**BRIEF:** Search the data for the string "Task" and extract every line where it appears.

**AVAILABLE DATA:**
[Start of Attachment]
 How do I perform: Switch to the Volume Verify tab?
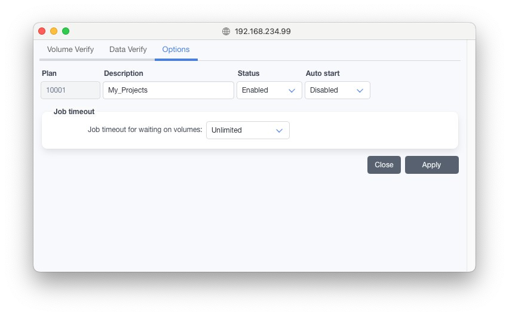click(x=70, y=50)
[End of Attachment]
[Start of Attachment]
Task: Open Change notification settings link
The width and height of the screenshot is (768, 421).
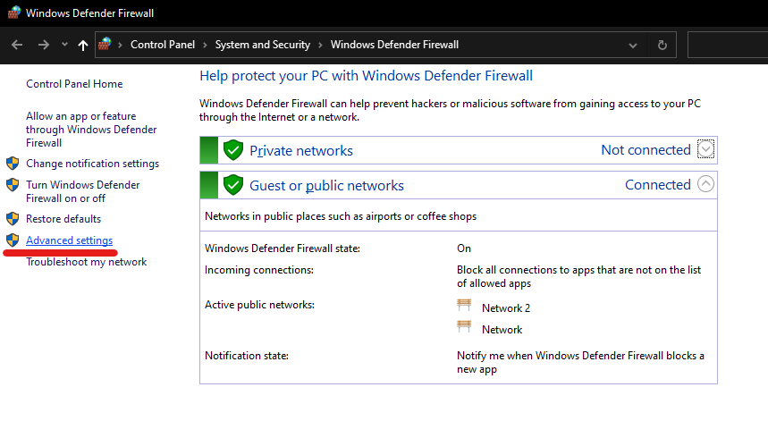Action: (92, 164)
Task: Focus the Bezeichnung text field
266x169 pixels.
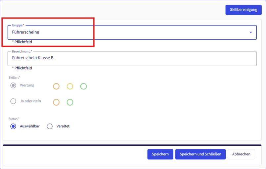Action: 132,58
[End of Attachment]
**RESULT FOR THIS EXERCISE:**
Task: Open Change notification settings link
Task: Focus the Bezeichnung text field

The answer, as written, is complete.